The removal of viruses from process streams is an extremely important problem to the pharmaceutical industry, as more products are being produced from human or cell-based sources. Commonly, nanofiltration or chemical deactivation is used to remove viruses from therapeutic produces. A less frequently used method is affinity absorption in a chromatographic format. Most ligands for affinity adsorption are antibodies, which can be difficult and expensive to produce in large quantities, and which may become contaminated with viruses during their production. Small peptides as short as three amino acids in length have been discovered that bind to porcine parvovirus (PPV) and can remove PPV from samples containing 7.5% human blood plasma. PPV is often used as a model virus for virus removal due to its small size and its ability to withstand chemical deactivation by surfactants or changes in pH.
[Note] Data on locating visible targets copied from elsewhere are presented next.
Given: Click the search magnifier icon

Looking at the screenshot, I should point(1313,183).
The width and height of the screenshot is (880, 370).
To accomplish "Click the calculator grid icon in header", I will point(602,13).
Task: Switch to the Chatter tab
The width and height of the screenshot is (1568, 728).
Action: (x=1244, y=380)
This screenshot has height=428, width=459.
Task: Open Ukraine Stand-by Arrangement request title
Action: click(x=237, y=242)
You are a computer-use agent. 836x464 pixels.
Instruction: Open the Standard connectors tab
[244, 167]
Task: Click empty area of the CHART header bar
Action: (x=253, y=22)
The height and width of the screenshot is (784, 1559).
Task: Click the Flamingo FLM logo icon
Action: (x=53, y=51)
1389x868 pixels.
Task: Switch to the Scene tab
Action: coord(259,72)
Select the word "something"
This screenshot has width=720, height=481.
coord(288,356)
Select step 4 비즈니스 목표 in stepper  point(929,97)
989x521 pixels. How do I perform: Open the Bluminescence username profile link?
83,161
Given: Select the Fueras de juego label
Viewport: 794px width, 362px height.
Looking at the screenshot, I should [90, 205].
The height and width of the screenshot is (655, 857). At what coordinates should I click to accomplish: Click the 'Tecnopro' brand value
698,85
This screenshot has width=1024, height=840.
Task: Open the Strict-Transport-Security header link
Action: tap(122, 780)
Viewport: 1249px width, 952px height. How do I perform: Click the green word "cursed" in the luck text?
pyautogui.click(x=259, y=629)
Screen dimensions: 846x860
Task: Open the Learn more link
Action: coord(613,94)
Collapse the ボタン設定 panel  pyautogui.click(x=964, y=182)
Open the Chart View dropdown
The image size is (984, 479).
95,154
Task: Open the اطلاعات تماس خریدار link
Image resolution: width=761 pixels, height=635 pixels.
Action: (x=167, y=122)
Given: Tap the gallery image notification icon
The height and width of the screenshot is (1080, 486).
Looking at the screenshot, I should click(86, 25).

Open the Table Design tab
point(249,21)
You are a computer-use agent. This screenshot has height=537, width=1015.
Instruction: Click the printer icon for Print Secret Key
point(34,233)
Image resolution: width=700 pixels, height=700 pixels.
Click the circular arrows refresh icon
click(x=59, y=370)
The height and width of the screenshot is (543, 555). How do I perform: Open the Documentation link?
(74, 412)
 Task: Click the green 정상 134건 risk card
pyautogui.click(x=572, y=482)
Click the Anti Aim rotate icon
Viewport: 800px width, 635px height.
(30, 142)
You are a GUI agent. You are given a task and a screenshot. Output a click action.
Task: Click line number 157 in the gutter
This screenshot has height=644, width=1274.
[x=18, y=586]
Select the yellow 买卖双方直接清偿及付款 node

The trimeric peptides were found from the screening of a combinatorial library that was produced on the same chromatographic support that is used for the actual separation process. This screening method is superior to other methods because it reduces the chance that the peptide may not bind the virus when transferred to a different support, as often happens when screening peptides with phage display libraries. This method has been used to find ligands that bind to many different proteins, including the staphylococcal enterotoxin B.

The discovered trimer peptides that bind to PPV are being optimized to increase their binding affinity under processing conditions. The optimization includes determining if the presence or absence of a spacer arm improves binding of the peptide ligands and by varying the peptide density on the surface of the resin bead to find the optimal binding conditions.

There are also many other uses for these small peptides, including the removal of viruses from process streams, concentration of viral vectors for gene therapy, and molecular surface detection for use in a sensor. These small peptide ligands have promising uses in many areas of virus capture, and the use will be determined by the ease of elution that is needed for each application.